### Extract provided

■ ■ ■ ■ ■ ■ ■

As a farmer, I have enough uncertainty and “is this even a puzzle at all?” in my everyday life, where it’s interesting because it has real, deep reasons and consequences: I’m way less interested in the usually-shallow and meaningless human-constructed ones: if it’s supposed to be entertainment, I want to know what I’m getting into. But some people are exactly the opposite: they’re only interested in the uncertainty and exploration in a space where it’s explicitly play (a privilege thing? Who gets to play?).

And then there are games that depend for their interest on the twist or the surprise. Doki Doki Literature Club (though I’m not sure why that one was surprising to anyone: I thought it was super strongly telegraphed), or Frog Fractions or whatever. I don’t have much use for those but they’re also wildly popular.

Then there are things like Tunic, or Fez. Or The Witness. Those tend to really miss for me, but I know that up front, so I just don’t play them unless I’m in the mood. I grew up without almost any of the pop-culture things, so I enjoyed Fez well enough in the beginning until I got stuck on a puzzle where… I think it was an audio puzzle, and I’m very much a “computers should be seen and not heard” person, so I didn’t even have the audio on. And then you were supposed to… pick out the Zelda theme from under a bunch of random noise? And that would give you the clue to decipher the code. And I’m not at all sure I’d even recognize the Zelda theme if you outright played it to me. And I think I fell into that one through a deep hole, so I couldn’t even get out. I had to die and restart at the last checkpoint. So that felt totally unfair. But that kind of thing is very cool if you’re in the fandom: it was just unfair because I thought it was a self-contained puzzle game, not a pop-culture trivia one.

Is the game built around discovery?

Roguelikes tend to live in this space. NetHack, as Ryan said. Again, I’m way on one end. I enjoy roguelikes, but I’d enjoy them even more if they gave me the tools to practice the specific thing that I’m bad at sometimes instead of getting to practice it only the one run in twenty that the game actually throws up that situation. I’d enjoy them more if I got item descriptions and details, instead of having to try things out and potentially lose the run (which is one thing in 20-minute action-roguelikes like Spelunky or Nuclear Throne, another in longer ones like NetHack or ADOM). It’s… maybe it’s like character creation in RPGs: some people love spending time on that while I’m like “I don’t know what your story is about yet, how would I know what characters would fit? Just give me something good.” But mechanical comparing items and stuff, I love that. Give me that up front.

■ ■ ■ ■ ■ ■ ■

### Objective A
Answer these questions using the piece on games and puzzles:
(i) What does the writer say their work is?
(ii) Which game did the writer think was strongly telegraphed?
(iii) Which two games are given as examples of 20-minute action-roguelikes?
### Objective B
Duplicate the piece on games and puzzles word for word, from "And then there" to "also wildly popular.".

### Supplied data
■ ■ ■ ■ ■ ■ ■

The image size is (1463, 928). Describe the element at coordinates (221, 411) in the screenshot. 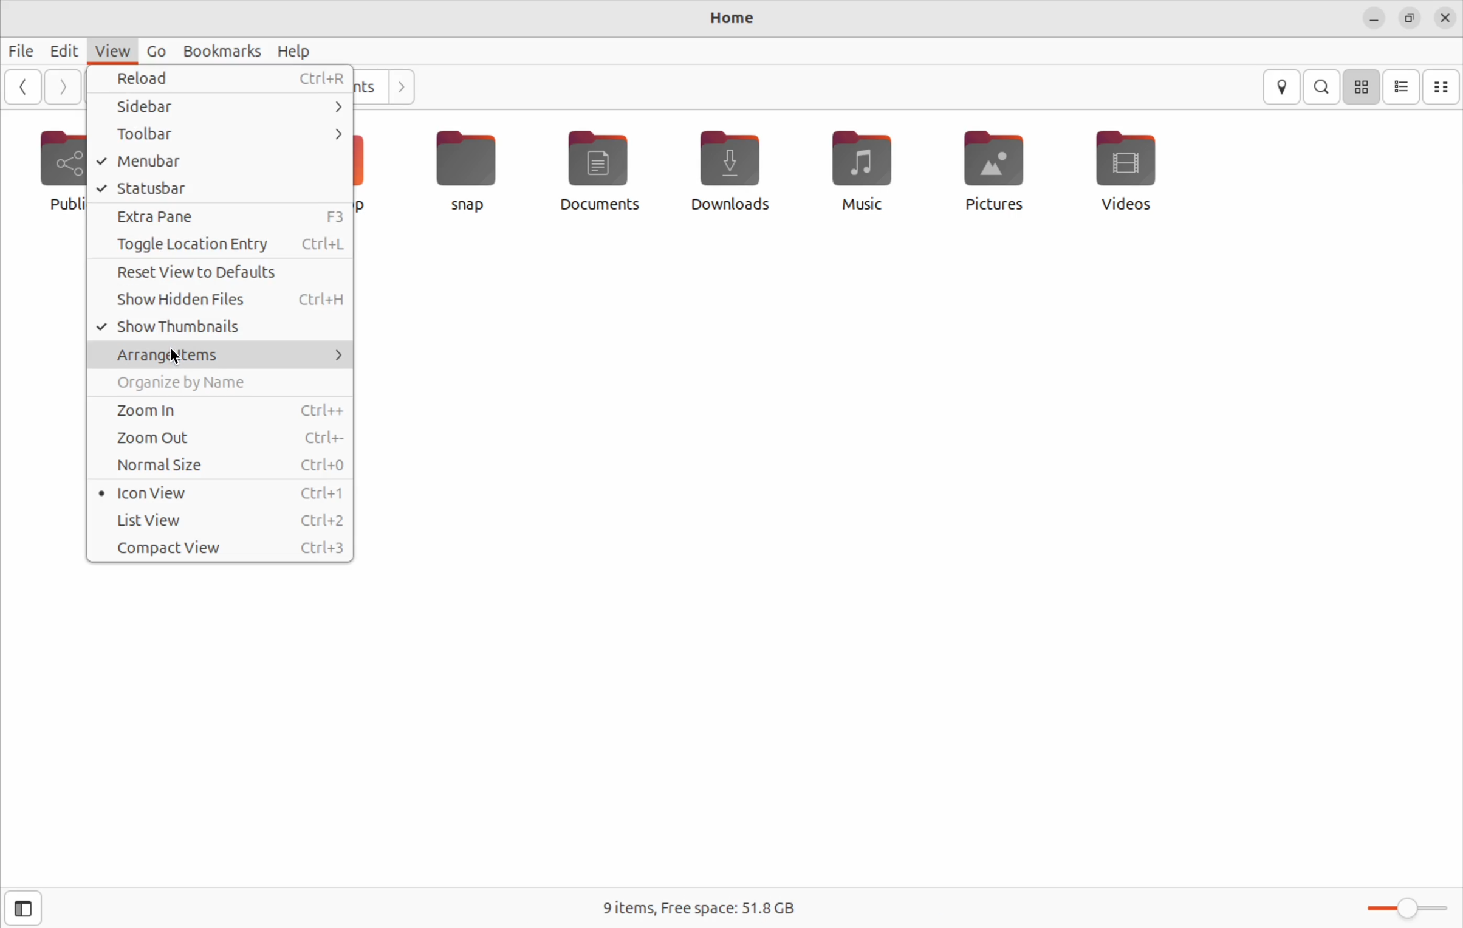

I see `zoom in` at that location.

■ ■ ■ ■ ■ ■ ■

### Problem solution A
(i) Farming; the writer is a farmer.
(ii) Doki Doki Literature Club.
(iii) Spelunky and Nuclear Throne.

### Problem solution B
And then there are games that depend for their interest on the twist or the surprise. Doki Doki Literature Club (though I’m not sure why that one was surprising to anyone: I thought it was super strongly telegraphed), or Frog Fractions or whatever. I don’t have much use for those but they’re also wildly popular.